Лев Толстой отказывается от животного белка, Гоголь трет пармезан в тарелку, Тургенев скучает по маминым котлетам, Пушкин наслаждается печеным картофелем, а Лермонтов — чем попало. Грустные и веселые гастрономические истории из жизни писателей.
Кто не воздерживался от радостей принятия вкусной пищи — так это Николай Гоголь. И речь сейчас пойдет не о традиционной украинской кухне, на блюдах которой он вырос. Борщ с пампушками, галушки и вареники с вишней остались лишь в воспоминаниях после путешествия по Италии. Прожив в Риме с 1837 по 1846 год, он сделался в Вечном городе совсем своим, «синьором Николо». Он написал здесь первый том «Мертвых душ», быстро выучил итальянский язык и всей душой полюбил местную кухню. Периодически он возвращался в Россию и посещал другие европейские страны, но душа его все время тосковала по Италии, которую он быстро начал называть второй родиной. «…Полетел бы в мою душеньку, в мою красавицу Италию. Она моя! Никто в мире ее не отнимет у меня! Я родился здесь», — писал он в 1837 году из Швейцарии Василию Жуковскому.
Приезжая в Россию, он с удовольствием знакомил друзей со своими новыми гастрономическими пристрастиями: в Италии он страстно полюбил разнообразные макароны, равиоли, ньокки и другие блюда из теста. Готовил всегда сам, утверждая, что пасту в России никто не умеет сделать. Друзья беззлобно посмеивались над Гоголем-поваром, а особенно над степенью готовности его макарон — с альденте в Москве в то время были знакомы не все. Вот как описывал Сергей Аксаков один из многочисленных итальянских обедов, которые устраивал главный мистик русской литературы, в своей книге «История моего знакомства с Гоголем, со включением всей переписки с 1832 по 1852 год»:
Третьего числа, часа за два до обеда, вдруг прибегает к нам Гоголь (меня не было дома), вытаскивает из карманов макароны, сыр пармезан и даже сливочное масло и просит, чтоб призвали повара и растолковали ему, как сварить макароны… Когда подали макароны, которые, по приказанию Гоголя, не были доварены, он сам принялся стряпать…

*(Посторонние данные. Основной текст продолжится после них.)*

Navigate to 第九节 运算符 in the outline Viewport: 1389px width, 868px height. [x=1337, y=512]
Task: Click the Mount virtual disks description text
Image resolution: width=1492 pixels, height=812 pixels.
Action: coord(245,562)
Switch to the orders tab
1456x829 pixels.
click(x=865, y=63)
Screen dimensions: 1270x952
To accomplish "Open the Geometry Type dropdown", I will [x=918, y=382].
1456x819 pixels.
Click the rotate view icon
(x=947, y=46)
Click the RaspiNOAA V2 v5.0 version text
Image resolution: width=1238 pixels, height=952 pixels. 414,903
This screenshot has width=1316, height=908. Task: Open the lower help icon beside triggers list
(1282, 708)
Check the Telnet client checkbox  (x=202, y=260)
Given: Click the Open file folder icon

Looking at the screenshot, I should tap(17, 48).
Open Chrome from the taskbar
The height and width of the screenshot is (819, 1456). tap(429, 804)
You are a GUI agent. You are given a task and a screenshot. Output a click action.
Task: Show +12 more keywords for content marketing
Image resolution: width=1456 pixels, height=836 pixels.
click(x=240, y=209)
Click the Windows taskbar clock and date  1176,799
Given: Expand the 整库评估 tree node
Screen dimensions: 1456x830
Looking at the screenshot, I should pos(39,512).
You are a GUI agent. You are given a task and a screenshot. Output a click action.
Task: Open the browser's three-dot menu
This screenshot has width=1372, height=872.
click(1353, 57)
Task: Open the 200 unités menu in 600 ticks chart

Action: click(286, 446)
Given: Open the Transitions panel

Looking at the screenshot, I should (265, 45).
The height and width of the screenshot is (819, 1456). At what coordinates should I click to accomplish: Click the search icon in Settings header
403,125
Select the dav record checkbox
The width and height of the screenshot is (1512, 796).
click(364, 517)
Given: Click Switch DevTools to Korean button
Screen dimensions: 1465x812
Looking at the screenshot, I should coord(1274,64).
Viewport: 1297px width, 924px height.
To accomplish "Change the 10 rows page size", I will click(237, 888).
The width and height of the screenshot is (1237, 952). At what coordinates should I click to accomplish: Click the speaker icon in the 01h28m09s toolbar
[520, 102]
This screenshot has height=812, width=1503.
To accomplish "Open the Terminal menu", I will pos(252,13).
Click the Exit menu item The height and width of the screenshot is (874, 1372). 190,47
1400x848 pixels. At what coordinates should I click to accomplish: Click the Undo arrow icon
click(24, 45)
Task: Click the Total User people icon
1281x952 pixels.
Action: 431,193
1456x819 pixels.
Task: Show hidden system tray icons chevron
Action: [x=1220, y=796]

«Третьего числа, часа за два до обеда, вдруг прибегает к нам Гоголь (меня не было дома), вытаскивает из карманов макароны, сыр пармезан и даже сливочное масло и просит, чтоб призвали повара и растолковали ему, как сварить макароны… Когда подали макароны, которые, по приказанию Гоголя, не были доварены, он сам принялся стряпать… Нельзя было без смеха и удивления смотреть на Гоголя; он так от всей души занимался этим делом, как будто оно было его любимое ремесло, и я подумал, что если б судьба не сделала Гоголя великим поэтом, то он был бы непременно артистом-поваром. Как скоро оказался признак, что макароны готовы, то есть когда распустившийся сыр начал тянуться нитками, Гоголь с великою торопливостью заставил нас положить себе на тарелки макарон и кушать. Макароны точно были очень вкусны, но многим показались не доварены и слишком посыпаны перцем»
Он кормил своими недоваренными макаронами и литератора Михаила Погодина, в усадьбе которого жил, заканчивая «Мертвые души» (от усадьбы, располагавшейся ранее в районе Девичьего поля, сегодня остался лишь один домик, знаменитая Погодинская изба). Погодин так же, как и Аксаков, был больше впечатлен процессом изготовления, чем самим заморским блюдом.
Как и Лев Толстой, со временем Гоголь пересмотрел свой рацион. Он прожил короткую жизнь, всего 42 года. Незадолго до ухода он вовсе перестал есть, как бы наказывая себя за чревоугодничество, а вместо сна молился. Некоторые исследователи считают его смерть скорее самоубийством — писатель будто уморил себя голодом и бессонницей.